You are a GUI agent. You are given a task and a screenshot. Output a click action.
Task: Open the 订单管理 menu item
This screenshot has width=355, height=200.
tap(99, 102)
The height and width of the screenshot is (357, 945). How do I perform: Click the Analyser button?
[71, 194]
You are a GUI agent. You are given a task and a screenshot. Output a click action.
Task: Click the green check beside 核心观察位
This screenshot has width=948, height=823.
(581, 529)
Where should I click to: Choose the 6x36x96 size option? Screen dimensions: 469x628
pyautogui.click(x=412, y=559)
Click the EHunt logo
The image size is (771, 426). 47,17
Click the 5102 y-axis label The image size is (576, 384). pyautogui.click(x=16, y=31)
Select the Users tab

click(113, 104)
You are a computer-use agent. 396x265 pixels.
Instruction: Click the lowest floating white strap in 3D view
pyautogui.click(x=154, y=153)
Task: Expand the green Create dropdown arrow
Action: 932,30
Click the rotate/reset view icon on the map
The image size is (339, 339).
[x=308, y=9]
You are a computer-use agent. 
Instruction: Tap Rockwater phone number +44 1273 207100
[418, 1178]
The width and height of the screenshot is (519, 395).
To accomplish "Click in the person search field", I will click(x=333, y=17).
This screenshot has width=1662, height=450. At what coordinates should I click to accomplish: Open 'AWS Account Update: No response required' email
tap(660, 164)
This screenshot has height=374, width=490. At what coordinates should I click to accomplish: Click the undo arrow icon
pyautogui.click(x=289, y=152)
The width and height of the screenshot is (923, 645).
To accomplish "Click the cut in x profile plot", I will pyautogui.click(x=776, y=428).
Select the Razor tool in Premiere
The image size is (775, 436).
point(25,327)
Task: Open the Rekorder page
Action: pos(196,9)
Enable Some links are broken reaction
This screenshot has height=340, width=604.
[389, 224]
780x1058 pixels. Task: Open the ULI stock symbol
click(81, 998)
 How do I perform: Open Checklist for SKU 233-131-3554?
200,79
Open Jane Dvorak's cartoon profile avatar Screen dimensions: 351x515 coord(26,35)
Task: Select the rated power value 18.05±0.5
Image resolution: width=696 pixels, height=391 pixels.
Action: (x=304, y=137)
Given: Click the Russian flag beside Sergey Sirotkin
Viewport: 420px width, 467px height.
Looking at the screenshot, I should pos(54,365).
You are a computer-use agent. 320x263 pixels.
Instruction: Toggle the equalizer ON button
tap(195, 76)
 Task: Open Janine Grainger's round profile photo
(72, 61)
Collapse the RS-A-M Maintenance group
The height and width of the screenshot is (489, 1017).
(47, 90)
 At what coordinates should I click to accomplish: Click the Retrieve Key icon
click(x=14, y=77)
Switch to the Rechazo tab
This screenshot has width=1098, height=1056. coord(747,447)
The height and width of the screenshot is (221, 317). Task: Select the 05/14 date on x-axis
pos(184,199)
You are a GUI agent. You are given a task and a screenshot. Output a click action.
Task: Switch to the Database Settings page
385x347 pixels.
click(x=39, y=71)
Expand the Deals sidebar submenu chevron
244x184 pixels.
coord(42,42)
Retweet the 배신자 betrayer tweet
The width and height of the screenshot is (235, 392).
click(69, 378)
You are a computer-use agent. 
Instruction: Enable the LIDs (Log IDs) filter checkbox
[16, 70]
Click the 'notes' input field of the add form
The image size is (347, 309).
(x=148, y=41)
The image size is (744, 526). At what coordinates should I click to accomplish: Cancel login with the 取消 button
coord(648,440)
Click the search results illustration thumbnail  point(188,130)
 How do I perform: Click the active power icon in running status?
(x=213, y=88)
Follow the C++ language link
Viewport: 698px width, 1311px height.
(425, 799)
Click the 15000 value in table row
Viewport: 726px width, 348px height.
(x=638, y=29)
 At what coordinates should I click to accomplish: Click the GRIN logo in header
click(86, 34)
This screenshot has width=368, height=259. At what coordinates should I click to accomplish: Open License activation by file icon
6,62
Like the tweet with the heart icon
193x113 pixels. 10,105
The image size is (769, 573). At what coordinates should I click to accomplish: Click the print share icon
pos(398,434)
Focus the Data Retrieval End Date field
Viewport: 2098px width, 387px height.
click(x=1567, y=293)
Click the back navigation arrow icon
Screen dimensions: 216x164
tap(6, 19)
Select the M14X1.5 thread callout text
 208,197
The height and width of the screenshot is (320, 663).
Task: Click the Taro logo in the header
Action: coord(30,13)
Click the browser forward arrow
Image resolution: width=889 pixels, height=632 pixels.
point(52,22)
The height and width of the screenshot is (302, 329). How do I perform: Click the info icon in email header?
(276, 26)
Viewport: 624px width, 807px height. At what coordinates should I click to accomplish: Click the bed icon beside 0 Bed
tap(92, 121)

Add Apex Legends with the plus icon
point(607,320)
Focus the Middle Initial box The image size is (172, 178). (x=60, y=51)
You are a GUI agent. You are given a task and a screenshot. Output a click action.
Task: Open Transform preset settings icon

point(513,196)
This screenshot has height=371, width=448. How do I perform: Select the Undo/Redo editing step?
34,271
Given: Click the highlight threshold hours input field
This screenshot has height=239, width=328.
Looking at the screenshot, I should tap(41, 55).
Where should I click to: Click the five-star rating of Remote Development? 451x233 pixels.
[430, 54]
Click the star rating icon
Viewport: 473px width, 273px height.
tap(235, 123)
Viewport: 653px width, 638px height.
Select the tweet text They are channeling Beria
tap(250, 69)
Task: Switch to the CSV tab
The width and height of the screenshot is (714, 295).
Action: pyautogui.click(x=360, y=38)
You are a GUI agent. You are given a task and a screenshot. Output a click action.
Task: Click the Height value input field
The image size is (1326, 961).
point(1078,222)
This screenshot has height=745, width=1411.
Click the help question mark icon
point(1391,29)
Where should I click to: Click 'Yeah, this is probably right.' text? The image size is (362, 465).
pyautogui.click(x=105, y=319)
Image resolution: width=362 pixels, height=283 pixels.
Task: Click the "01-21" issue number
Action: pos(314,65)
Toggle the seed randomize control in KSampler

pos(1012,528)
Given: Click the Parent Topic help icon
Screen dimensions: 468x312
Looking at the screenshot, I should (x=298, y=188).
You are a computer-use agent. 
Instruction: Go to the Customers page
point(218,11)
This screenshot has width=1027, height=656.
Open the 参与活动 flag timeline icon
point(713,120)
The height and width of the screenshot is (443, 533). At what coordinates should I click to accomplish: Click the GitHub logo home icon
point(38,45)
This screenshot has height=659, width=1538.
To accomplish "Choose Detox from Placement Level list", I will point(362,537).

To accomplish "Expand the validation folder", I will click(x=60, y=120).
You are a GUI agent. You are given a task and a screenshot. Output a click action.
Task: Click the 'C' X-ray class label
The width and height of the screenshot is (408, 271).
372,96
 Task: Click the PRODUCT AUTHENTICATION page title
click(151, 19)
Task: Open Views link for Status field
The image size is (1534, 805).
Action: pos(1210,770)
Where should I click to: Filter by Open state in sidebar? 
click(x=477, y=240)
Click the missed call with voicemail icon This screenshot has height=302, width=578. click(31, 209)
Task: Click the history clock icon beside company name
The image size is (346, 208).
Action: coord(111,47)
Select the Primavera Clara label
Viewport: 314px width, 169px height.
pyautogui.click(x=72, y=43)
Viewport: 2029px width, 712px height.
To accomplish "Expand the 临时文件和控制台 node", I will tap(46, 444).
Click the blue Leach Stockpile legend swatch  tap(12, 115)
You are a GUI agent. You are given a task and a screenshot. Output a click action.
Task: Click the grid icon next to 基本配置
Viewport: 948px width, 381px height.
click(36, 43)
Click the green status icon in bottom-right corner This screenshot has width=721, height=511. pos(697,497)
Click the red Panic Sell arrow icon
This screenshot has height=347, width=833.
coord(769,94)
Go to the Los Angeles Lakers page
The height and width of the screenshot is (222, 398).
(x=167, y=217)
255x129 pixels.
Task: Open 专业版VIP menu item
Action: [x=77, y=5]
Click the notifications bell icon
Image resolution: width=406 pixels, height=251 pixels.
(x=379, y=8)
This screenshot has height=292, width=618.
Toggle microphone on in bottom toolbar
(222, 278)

What is needed: The answer must consist of every line from the entries that holds the string "search".

Answer to this exercise:
To accomplish "Click in the person search field", I will click(x=333, y=17).
Click the search results illustration thumbnail  point(188,130)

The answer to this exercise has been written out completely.